On NPR today I heard a piece about the Environmental Protection Agency and the future-looking new head of the department. He said that he sees a future where the EPA is less and less needed because humans will have learned how to use non toxic chemicals and chemicals mimicking natural compounds. He's even going so far as pushing for EPA's own scientists to come up with their own chemistry solutions to our cess pool of a system.
This got me relating this approach to education. What if teacher's were incentivised to take educational solutions into their own hands?
I take a further look at this approach. I think teachers, along with open source communities, co-op business through the lens of the internet, we can take educational solutions into our own hands. This approach gives me great hope. In the last 6 years, I have been routinely stupified by the beauracracy that runs our education system. To top it off, I am now seeing that the way we train teachers to work in our schools has it's own set of problems, disjointed from the education system itself.
I am going to become a credentialed teacher. That is, a publicly accepted member of the teaching community(I think I already am). I just think it is going to be in a whole new way than any solutions either bureaucracy-ladened system can dish up to save how we educate our youth.
Saw this on boingboing
http://www.huffingtonpost.com/johann-hari/the-myth-of-the-panicking_b_83...
This except makes me happy. I always tend to focus on how bad things are in disaster situations. And why shouldn't I if that's all the news media focuses on. But this article is saying that those are isolated incidents and that the majority of the surviving communities of disaster are strong and even become stronger in new and interesting ways.
With the current happenings on the other side of the globe in Africa and the Middle East, it is easy to see that there are signs of a large scale unraveling. It's not just Libya, or the country of the week. Read deeper and it's happening all over the place over there. I think these events are dominoes tipping with lots more to come over the next year.

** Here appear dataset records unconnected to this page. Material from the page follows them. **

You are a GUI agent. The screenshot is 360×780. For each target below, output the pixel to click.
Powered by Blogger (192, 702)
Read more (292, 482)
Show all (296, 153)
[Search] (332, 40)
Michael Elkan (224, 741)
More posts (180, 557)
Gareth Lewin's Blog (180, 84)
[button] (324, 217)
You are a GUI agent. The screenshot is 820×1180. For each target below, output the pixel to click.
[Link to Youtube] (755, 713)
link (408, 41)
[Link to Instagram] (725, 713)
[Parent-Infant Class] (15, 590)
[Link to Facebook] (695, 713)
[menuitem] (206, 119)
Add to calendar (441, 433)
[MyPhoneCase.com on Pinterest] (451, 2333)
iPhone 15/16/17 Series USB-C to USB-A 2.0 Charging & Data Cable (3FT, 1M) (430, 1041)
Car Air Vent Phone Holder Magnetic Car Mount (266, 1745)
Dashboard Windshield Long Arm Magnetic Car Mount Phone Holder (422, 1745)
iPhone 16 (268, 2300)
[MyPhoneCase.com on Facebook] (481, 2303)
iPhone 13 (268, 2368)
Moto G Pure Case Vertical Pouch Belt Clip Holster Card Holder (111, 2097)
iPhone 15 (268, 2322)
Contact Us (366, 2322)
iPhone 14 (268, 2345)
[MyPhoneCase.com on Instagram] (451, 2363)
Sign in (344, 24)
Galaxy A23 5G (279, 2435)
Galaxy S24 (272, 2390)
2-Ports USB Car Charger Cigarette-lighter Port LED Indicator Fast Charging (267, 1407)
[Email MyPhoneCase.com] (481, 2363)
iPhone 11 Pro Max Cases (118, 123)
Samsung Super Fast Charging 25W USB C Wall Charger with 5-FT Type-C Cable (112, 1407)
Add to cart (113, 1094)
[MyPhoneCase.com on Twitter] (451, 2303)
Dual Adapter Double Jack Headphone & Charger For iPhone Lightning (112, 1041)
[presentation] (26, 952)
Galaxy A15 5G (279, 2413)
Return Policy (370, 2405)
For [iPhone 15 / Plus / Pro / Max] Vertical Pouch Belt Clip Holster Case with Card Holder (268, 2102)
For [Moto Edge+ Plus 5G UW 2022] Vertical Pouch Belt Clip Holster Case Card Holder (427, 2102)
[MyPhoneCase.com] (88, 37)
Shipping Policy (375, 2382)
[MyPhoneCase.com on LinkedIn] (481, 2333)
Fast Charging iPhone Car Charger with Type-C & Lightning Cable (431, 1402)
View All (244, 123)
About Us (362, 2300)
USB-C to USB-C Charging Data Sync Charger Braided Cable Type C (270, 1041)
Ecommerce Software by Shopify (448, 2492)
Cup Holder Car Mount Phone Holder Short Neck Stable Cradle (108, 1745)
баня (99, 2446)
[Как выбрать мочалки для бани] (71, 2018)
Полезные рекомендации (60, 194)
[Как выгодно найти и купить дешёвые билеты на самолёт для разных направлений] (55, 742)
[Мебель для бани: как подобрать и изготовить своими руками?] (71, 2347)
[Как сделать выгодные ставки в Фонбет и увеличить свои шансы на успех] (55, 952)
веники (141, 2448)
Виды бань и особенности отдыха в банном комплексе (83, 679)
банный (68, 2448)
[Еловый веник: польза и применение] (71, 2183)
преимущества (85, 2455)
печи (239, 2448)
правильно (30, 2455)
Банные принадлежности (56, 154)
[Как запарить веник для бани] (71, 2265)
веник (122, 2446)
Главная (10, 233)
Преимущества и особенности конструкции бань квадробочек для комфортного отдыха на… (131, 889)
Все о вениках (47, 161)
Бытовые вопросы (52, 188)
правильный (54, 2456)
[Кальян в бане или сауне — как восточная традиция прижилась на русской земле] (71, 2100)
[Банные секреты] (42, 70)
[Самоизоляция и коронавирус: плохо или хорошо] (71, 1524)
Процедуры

The point of this post is to remind myself that in hard times and even disaster, earthquake or war or anything else, the good side of humans does prevail, and hopefully like this article says, more often than not. I have a renewed drive to make myself better physically and mentally. In emergent situations our best ally is going to be health. The healthier we are of mind and body, the better we can act in emergent situations with calm and with respect for the people in our immediate community.
thinking about the approach to developing the hands-on classroom development, I have been dwelling on the problem of how teachers will train for industrial and career/tech classrooms. The student demand is there, but even if most of the administrators wanted to open more "shop classes", there is a shortage of teachers properly trained to be safe and effective in a shop setting.
When the boomers leave public school shops, we need to take action now to capture the vast wealth of information and know-how these teachers are hard pressed to pass on for lack of administative support, and teacher training programs suitable for shop teachers to take their places.
It's a tough problem from any angle, but today I struck me that a good starting place for developing these shops is not at first building student demand, finding administrative support, or training teachers properly. It struck me that even if the perfect storm of all of these came together, the state of most public school shops is less that state of the art. In a lot of cases they are pretty dangerous places, with tons of old, out of tune, tools and machines. But it's nothing that can't be fixed and maintained.
I was not one of the millions who watched Obamas state of the union last night, but I did readthe state of the union soon afterwards. It was inspiring, but some of the policy insight was depressingly conventional. Instead of bitching, I'll offer some of my thoughts on redeveloping our nation. I like to focuss on my local situation, and how I can make the deepest impact, while remaining local and small. as I develop my business ideas and aspirations, I keep this in mind.
When redeveloping a house, a new community focus must be kept in mind. Development for walking to services and work. Development for inter-generational living. development with passive solar planning. development for education to mix with community surrounding school campuses. develop a new systems relationship between education and industry. development for locally sourced and built goods/fixing services. Development for terrestrial wireless gateway technology in the building system of each redeveloped structure.
This last one is something I want to focus on explaining a little more. It has been hiding out in the recesses of my brain for a while and it needs some attention.
I'm moving forward on building my personal shop in our garage. It is tough to put time into building it when it is uncertain if we are going to live there in the future. But I have developed a design sense over the years of building with the possibility of removing(without a crowbar). I build with bolts in the attachment point to the structure so that things are easily removed and re-purposed. Even if we do stay at the house, I would be able to move parts of my shop; wood storage, table assemblies, etc., to a school shop with relative ease. And given the state of most school shops, if I am going to get up and running in a timely manner, this will be a crucial strategy.